Star News Editor Ed Dannelly wrote, “Those of us who are sometimes prone to overlook or forget the glories of freedom that we enjoy in a Democracy might stop for a moment’s thought about one Andalusia family. Now, this couple, Mr. and Mrs. Andrew J. Catrett, has put three sons on the altar of service to our country. Who has ever done more?”
In researching the information for this column, I obtained stories from several living relatives of this family including Robert Cremer, brother of the late Margaret Jane Cremer Catrett; Billy and Joyce Catrett, son and daughter of yet another Catrett brother, William O. Catrett.
It turns out that the brother W. O. Catrett was also in the Army during WWII, a fourth brother of this same family. He was one of the soldiers that landed in the invasion of Normandy on Utah Beach. He made it to Montpellier, France, was wounded, was sent to Birmingham, Alabama to recover, then was sent back to Europe. W. O. known around these parts as “Cat” was an Andalusia native and well-known local law enforcement officer for many years with the ABC Board.
I asked his daughter, “How did your dad handle through the years having lost three brothers in their terms of military service?” She said, “In silence.”
When the movie “Saving Private Ryan” was released in 1998, one of Cat’s friends called him up, she stated, and told him about it. He quickly told the well-meaning friend, “One time living through that was enough!” I guess that is why his friend, my daddy, also a WWII veteran, never wanted to visit Pearl Harbor or the Pacific Islands for any of those post war Navy reunions.
Another way of looking at this situation which should inspire us all – Here’s how he handled his plight in life. Veteran Mr.

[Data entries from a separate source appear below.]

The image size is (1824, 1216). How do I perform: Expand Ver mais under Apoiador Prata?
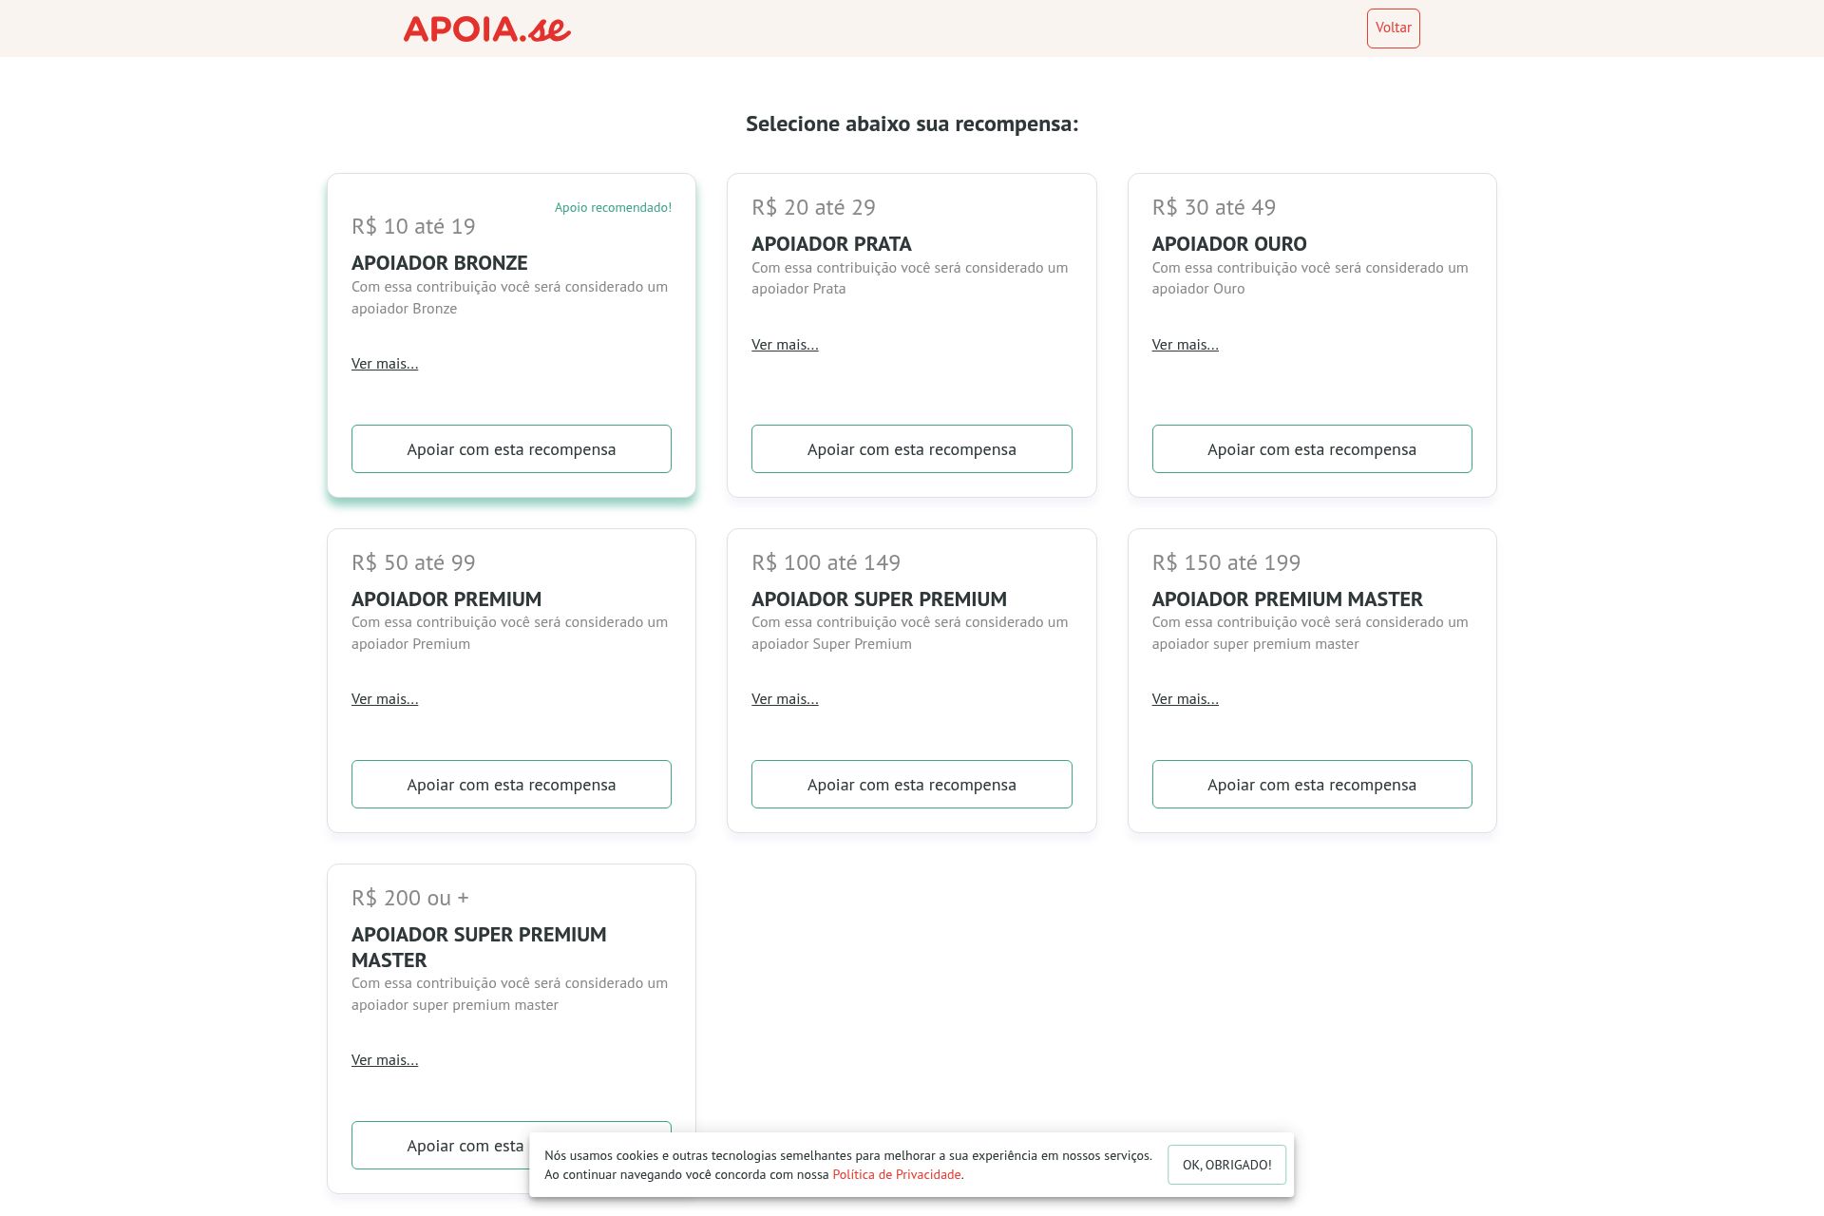tap(785, 345)

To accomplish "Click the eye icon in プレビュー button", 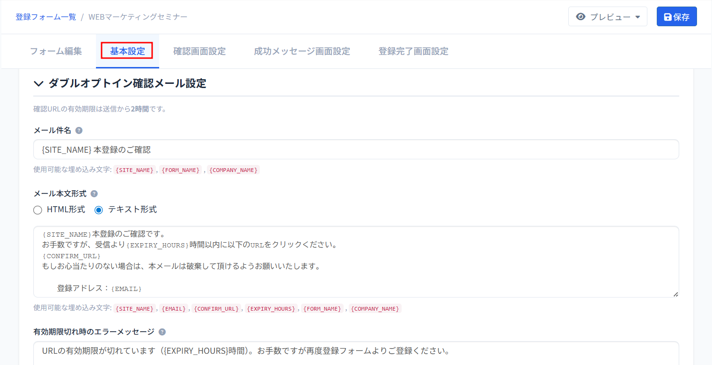I will point(581,17).
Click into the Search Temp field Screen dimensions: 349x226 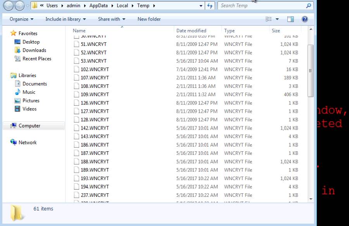tap(262, 6)
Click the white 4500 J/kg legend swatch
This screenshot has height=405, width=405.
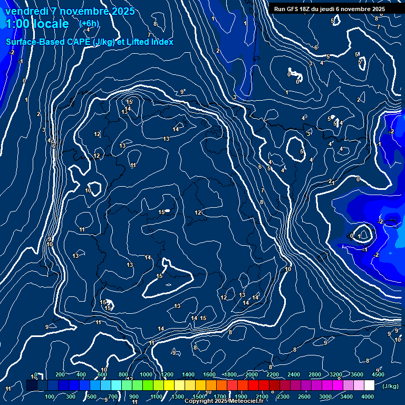pyautogui.click(x=369, y=386)
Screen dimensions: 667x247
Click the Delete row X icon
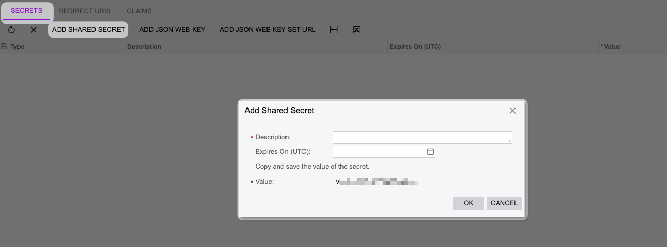(x=34, y=30)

W. O. Catrett worked at a responsible and successful job in law enforcement, had a lovely and supporting wife, two outstanding children who went on to significant professional careers, a host of friends, and a home bought and eventually paid for.
The obituary of Mr. A. J. Catrett, father of the four sons, published in the June 23, 1960 Andalusia Star News reported that Catrett age 68 was a retired timber cruiser survived by his wife Ida, his son, W. O., two daughters, two sisters, a step-brother, and seven grandchildren. Personnel of the Covington County Sheriff’s office, the Andalusia City Police Department, the State Highway Patrol, and officers of the A.B.C. Board were present at the last rites where final tribute was paid at the Old Union Primitive Baptist Church near Burnt Out with burial in the Brantley Cemetery.
It is remembered by their descendants that Mr. and Mrs. A. J. Catrett were parents of 13 children born during the 1920s and 1930s. Only 6 lived to adulthood. Four boys in the military in the 1940s and 1950s with one surviving – some record, wouldn’t you readers agree?
As the Covington Veterans Foundation strives to never forget the veterans, living and dead, who so bravely served our country, this 2023 Veterans Day story is to honor and pay tribute to these four brothers and to the Catrett family.
“Those we love don’t go away. They walk beside us every day – Unseen, Unheard, but always near, Still loved, Still missed, and very dear.”